« Je t’aime, moi non plus »
État et société en France
L’histoire politique française est marquée par une centralité de la figure de l’État, à la fois critiqué pour ses manques et ses abus, et sollicité comme l’acteur principal de la transformation sociale. Cette relation ambivalente entre État et société pourrait être apaisée par la promotion d’un accès plus démocratique aux rouages du pouvoir.
Aussi diverses soient-elles, les cultures politiques françaises ménagent toutes à l’État une place centrale dans l’agir des sociétés. Ici réside sans doute l’un des traits les plus caractéristiques du débat politique national au regard d’autres nations, en Europe comme hors d’Europe. L’État y est l’astre rayonnant sur toutes les doctrines, sur toutes les controverses, sur toutes les dynamiques politiques. Vilipendé, adoré, souvent tout à la fois sollicité et répudié, il n’est jamais ignoré.

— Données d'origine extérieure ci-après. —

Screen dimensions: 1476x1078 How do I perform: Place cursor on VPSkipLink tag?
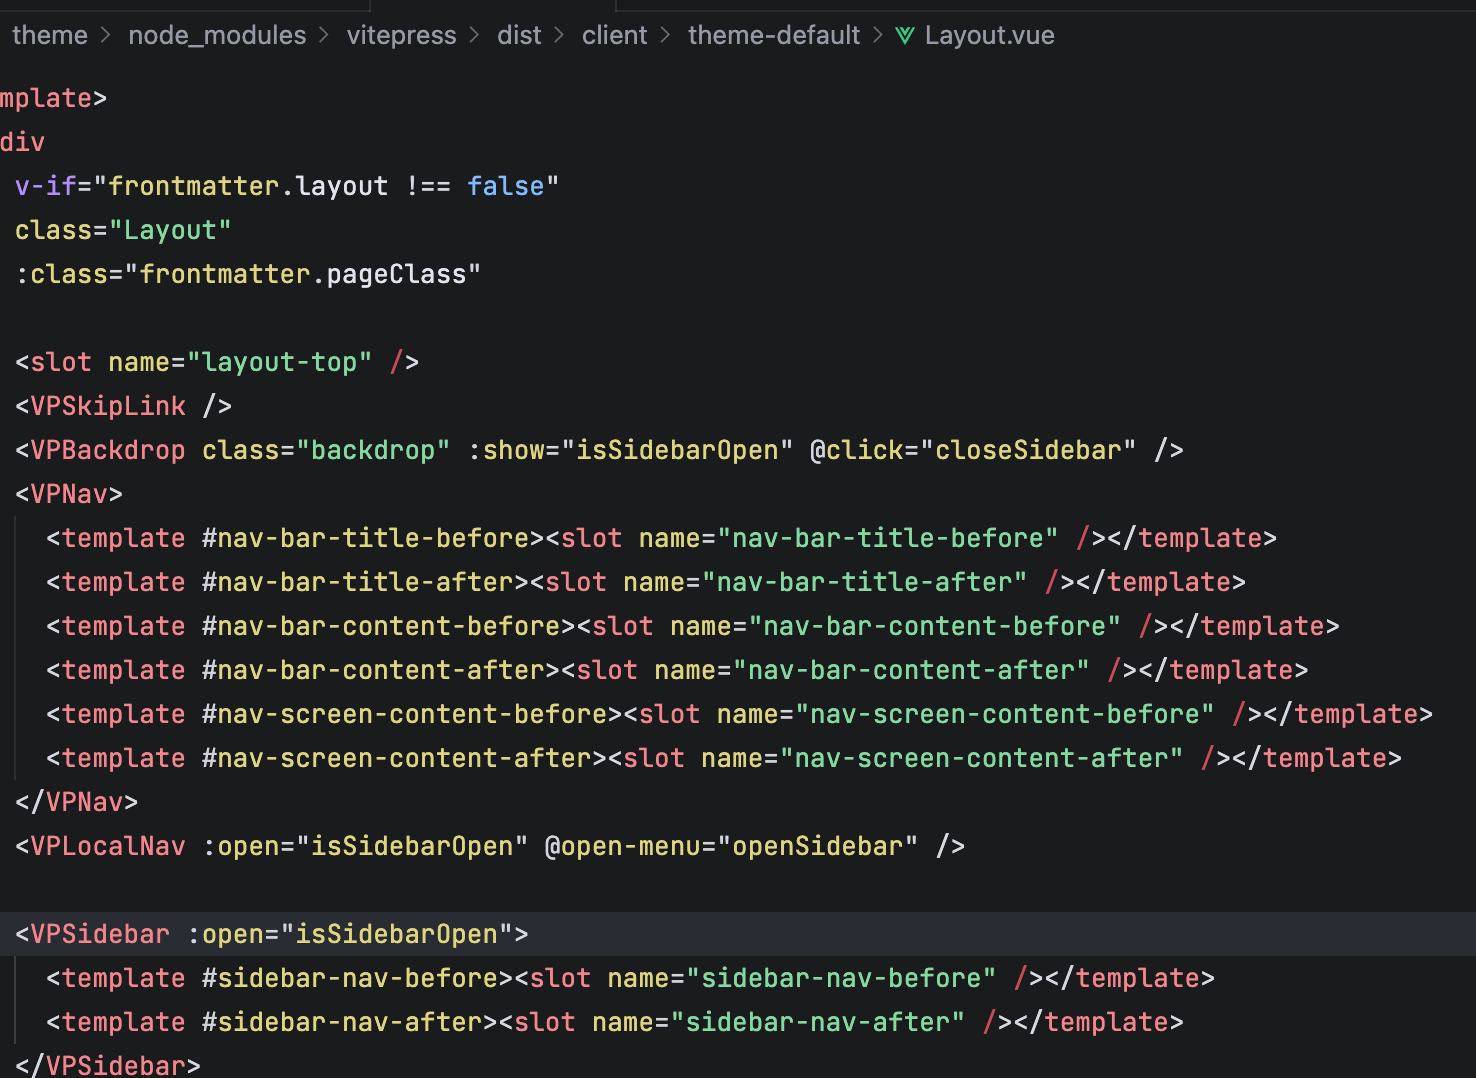point(108,406)
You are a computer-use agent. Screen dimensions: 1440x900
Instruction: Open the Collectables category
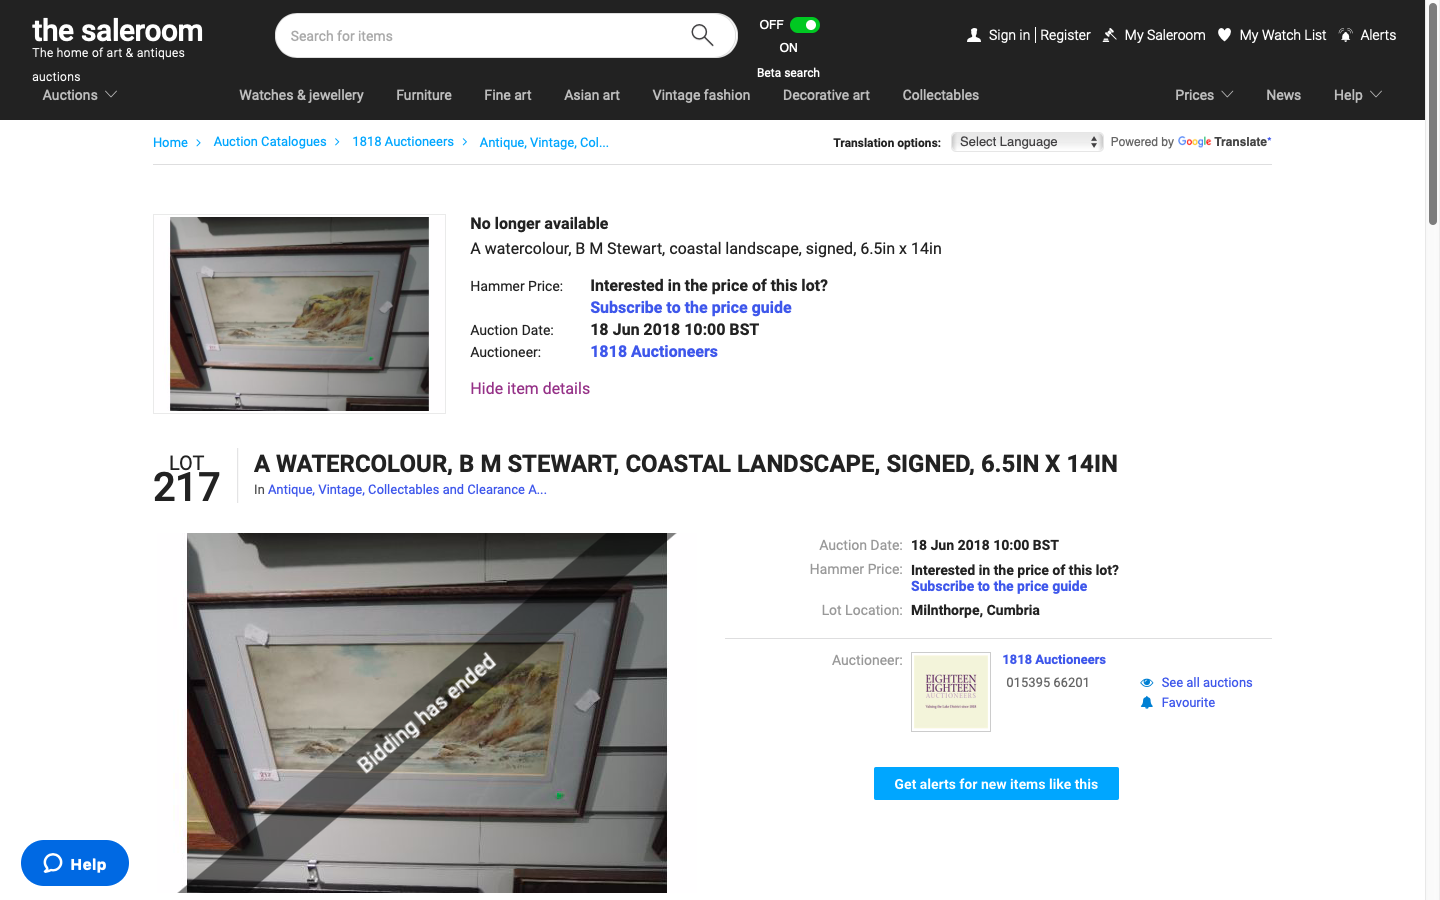pyautogui.click(x=941, y=95)
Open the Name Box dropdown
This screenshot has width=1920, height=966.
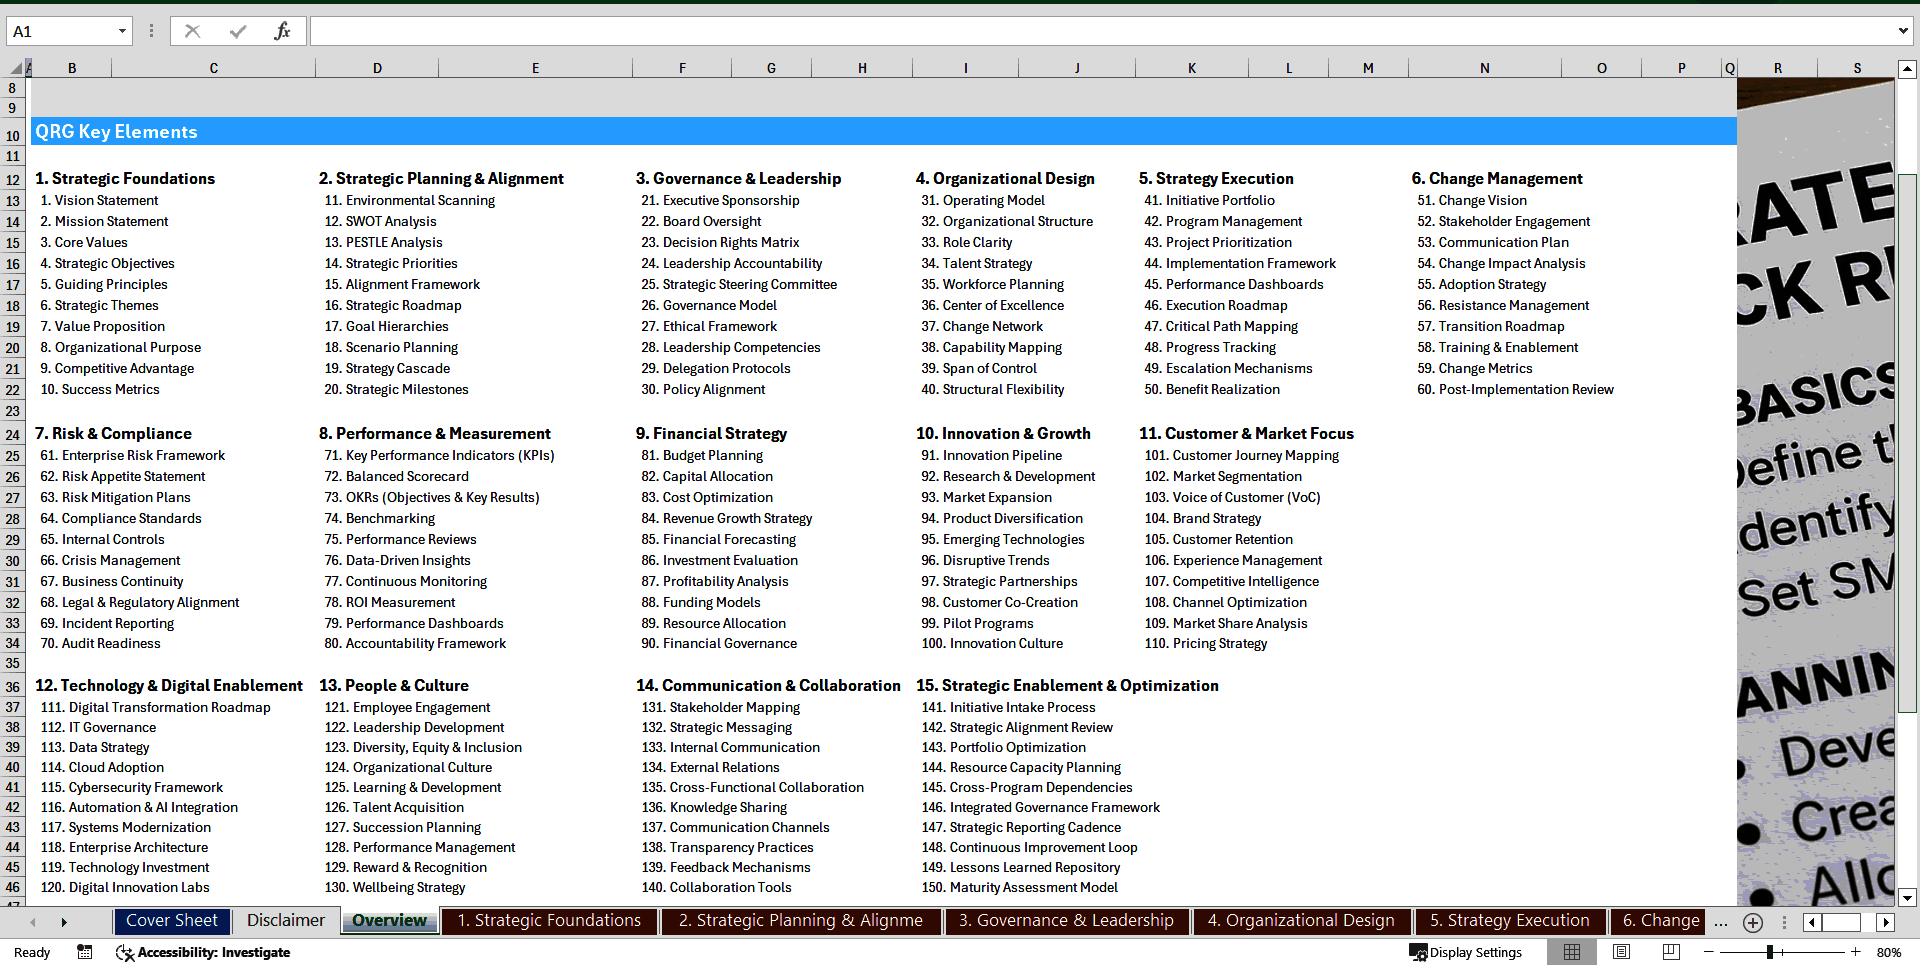[122, 30]

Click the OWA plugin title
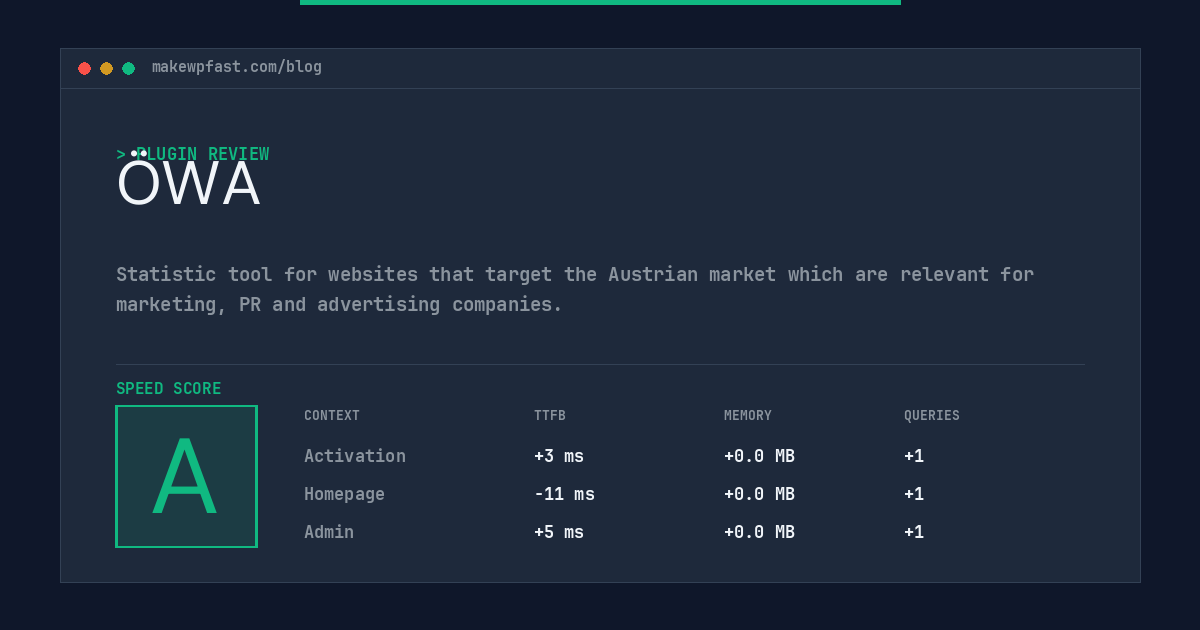coord(189,184)
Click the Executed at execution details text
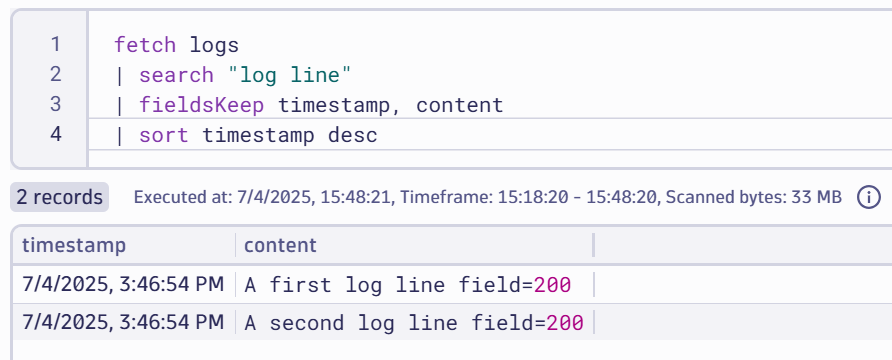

Au pays de Proudhon, l’État n’a cessé d’être le grand spoliateur des biens, des libertés, voire des vies quand il s’engage dans des guerres, autant qu’il peut passer pour le grand redistributeur, garant de l’égalité et de la paix civile nécessaire au « doux commerce ». Indispensable État donc, qu’atteste la faible prise des doctrines lui étant franchement hostiles, comme le communisme libertaire, relégué dans un rayon exotique du musée des idées politiques, ou le libéralisme conséquent. En France, les deux adversaires, socialisme et libéralisme, qui devraient partager la même répugnance face à l’État, qu’ils appellent à combattre et rêvent de voir disparaître, n’ont pourtant cessé de nouer avec lui des relations intéressées.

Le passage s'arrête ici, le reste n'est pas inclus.